Short problem: Return, character for character, the lines below that start at the one containing "coordinates (1187, 131)." and stop after the one containing "coordinates (868, 178).", with both of those lines included.

Recorded information:
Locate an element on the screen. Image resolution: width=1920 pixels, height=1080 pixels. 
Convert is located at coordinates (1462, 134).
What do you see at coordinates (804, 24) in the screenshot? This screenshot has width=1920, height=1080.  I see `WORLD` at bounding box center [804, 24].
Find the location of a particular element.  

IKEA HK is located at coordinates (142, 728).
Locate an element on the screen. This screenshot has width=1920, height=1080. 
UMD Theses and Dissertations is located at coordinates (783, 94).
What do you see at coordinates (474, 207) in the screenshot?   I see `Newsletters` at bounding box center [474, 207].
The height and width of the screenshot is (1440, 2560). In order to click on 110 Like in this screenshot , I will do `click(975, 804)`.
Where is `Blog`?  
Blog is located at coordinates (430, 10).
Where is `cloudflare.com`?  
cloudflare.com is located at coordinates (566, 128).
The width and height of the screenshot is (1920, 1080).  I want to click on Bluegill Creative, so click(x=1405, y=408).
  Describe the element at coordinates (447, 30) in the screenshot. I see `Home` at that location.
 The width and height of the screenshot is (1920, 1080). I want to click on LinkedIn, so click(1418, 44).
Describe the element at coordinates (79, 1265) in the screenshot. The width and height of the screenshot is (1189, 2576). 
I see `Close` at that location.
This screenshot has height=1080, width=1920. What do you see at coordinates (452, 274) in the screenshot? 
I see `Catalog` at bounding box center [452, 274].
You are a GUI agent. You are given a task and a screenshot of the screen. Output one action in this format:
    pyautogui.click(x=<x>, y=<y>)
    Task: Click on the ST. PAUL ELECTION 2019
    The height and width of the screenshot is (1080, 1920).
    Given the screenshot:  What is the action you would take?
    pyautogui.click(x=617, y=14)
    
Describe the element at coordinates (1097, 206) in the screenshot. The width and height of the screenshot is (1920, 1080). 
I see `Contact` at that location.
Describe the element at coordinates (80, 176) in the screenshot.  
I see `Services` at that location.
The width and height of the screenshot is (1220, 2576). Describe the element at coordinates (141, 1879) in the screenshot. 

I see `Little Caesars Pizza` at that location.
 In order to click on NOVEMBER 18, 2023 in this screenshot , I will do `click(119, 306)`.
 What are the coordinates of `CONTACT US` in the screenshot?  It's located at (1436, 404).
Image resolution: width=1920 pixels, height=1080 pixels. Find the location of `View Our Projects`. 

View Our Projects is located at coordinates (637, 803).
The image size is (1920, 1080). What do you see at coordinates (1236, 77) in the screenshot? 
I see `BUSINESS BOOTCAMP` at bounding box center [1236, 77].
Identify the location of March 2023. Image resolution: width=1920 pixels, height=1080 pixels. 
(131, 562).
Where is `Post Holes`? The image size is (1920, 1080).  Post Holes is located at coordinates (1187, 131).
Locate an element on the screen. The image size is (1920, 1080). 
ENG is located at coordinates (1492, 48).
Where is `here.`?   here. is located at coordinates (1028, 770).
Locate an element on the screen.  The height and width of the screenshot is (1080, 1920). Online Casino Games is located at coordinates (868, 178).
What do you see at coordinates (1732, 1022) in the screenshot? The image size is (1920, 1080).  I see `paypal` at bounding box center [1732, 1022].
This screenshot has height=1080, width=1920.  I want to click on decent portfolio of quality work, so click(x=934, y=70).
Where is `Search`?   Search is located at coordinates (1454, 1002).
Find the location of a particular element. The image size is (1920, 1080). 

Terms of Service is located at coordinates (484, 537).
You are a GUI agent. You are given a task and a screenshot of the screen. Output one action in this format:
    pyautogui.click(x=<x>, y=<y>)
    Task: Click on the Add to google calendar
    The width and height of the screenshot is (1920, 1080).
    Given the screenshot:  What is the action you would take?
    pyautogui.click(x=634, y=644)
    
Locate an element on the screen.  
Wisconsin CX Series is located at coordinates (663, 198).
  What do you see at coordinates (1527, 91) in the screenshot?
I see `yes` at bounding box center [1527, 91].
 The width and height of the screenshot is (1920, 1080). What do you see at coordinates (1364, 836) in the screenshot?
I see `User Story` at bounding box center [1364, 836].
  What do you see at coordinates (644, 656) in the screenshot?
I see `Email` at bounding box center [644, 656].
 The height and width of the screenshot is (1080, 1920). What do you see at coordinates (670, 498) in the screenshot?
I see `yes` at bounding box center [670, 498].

Answer to this problem:
Where is `Post Holes`? The image size is (1920, 1080).  Post Holes is located at coordinates (1187, 131).
Locate an element on the screen. The image size is (1920, 1080). 
ENG is located at coordinates (1492, 48).
Where is `here.`?   here. is located at coordinates (1028, 770).
Locate an element on the screen.  The height and width of the screenshot is (1080, 1920). Online Casino Games is located at coordinates (868, 178).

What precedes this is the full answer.